Consigne donnée: Poursuivez la critique de « Papillon » d'Henri Charrière en reprenant après sa dernière phrase.

Extrait fourni:
● ● ● ● ●
Nouvel ouvrage dans la Gallusothèque : « Papillon » d’Henri Charrière.

Cet OVNI littéraire (pourrait-on parler d’OLNI ?) a fait controverse à sa sortie en 1969. Parce que son auteur, Henri Charrière, n’aurait pas raconté toute la vérité, et rien que la vérité… Mais qu’importe ? Quand on sait qu’il a été condamné à tort en 1931 par la justice française, transporté au bagne en Guyane en 1933, et qu’il finit par réussir à s’en évader au début des années 40 après plusieurs tentatives et plus d’une décennie d’aventures, on peut éventuellement lui pardonner d’avoir romancé certaines parties de sa vie de prisonnier en cavale, non ?

Soyons sincères, la plume d’Henri Charrière n’est pas des plus fines ni des plus exquises. Elle va droit au but, ne fait jamais de détours et est plutôt rugueuse. Mais ce qu’elle raconte est tellement extraordinaire, y compris dans son aspect documentaire, qu’on reste les yeux rivés sur les pages qui défilent les unes après les autres. On apprend à découvrir le système du bagne français, considéré par beaucoup de pays, à l’époque, comme inhumain, avec notamment la réclusion cellulaire sur l’île Saint-Joseph, où Papillon a passé deux ans sans possibilité de parler ou de voir la lumière du jour, et on reste pantois face à tant d’horreurs… Comment est-il possible que le pays des Droits de l’Homme et du Citoyen ait entretenu un tel régime pénitentiaire jusqu’au milieu du XXème siècle (les derniers prisonniers n’en ont été libérés qu’en 1953) ?
● ● ● ● ●
[Entrées sur la recherche de mots et d'éléments]
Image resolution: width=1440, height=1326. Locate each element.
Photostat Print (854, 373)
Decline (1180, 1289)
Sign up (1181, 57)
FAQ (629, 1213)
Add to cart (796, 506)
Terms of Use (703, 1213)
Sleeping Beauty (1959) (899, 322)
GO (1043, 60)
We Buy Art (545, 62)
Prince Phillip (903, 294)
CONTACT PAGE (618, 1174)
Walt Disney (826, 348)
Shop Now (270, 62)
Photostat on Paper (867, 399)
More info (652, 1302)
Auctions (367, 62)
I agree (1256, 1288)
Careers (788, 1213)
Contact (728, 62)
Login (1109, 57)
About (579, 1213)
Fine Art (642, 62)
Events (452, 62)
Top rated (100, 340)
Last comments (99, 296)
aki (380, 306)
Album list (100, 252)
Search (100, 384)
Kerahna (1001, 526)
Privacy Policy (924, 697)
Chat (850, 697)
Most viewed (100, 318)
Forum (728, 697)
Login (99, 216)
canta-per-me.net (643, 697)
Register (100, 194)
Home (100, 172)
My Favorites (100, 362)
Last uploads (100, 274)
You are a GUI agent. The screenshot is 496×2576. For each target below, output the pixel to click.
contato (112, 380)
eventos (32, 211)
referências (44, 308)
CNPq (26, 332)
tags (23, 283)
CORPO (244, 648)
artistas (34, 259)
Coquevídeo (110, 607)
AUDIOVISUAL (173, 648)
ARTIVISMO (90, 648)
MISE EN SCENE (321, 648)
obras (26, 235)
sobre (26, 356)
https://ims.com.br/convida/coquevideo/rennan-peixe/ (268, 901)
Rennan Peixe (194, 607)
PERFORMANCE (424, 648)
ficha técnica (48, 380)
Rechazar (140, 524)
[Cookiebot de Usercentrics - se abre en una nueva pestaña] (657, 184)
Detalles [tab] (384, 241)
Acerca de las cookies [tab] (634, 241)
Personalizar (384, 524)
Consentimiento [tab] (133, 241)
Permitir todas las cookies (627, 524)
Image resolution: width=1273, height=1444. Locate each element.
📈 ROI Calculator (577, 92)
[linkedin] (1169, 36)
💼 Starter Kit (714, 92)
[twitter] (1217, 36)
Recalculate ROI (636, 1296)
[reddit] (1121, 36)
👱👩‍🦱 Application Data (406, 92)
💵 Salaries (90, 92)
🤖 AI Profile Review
● ● ● ● ●
Résultat de l'exercice:
Au-delà de cette ignominie, ce récit nous confronte à l’humanité des personnes croisées sur la route des cavales de Papillon, aussi bien britanniques que vénézuéliennes, colombiennes, amérindiennes, etc., et c’est de cette humanité que naît la beauté de l’oeuvre. Malgré sa condition d’évadé, son aspect souvent pitoyable après plusieurs jours de mer et / ou de malnutrition, sur sa route, Papillon va découvrir la gentillesse, l’empathie, presque le pardon ! bref, tout ce que la France lui a refusé. Oui, ce beau et grand pays « civilisé », fier de son Histoire et de ses valeurs…

Et au bout du chemin le menant à sa propre rédemption, Henri Charrière, dit « Papillon », conclut magistralement, en évoquant « ces pêcheurs presque illettrés du golfe de Paria [séparant l’île de Trinité du Vénézuela], au bord du monde, perdus dans cet immense estuaire de l’Orénoque », qu’ils « ont une philosophie d’humanisme qui manque à beaucoup de nos compatriotes. Trop de progrès mécaniques, une vie agitée, une société qui n’a qu’un idéal : de nouvelles inventions mécaniques, une vie toujours plus facile et meilleure. Déguster les découvertes de la science comme on lèche un sorbet entraîne la soif d’un confort meilleur et la lutte constante pour y arriver. Tout cela tue l’âme, la commisération, la compréhension, la noblesse. On n’a pas le temps de s’occuper des autres, encore bien moins des repris de justice. »

Il n’y a plus qu’à remplacer le mot mécanique par numérique, et cette magnifique tirade reste d’une grande et triste actualité…

Comme les autres ouvrages présents dans la Gallusothèque, celui-ci est disponible en prêt sur simple demande de votre part ! Car c’est en lisant qu’on sera les mieux armés face à ça !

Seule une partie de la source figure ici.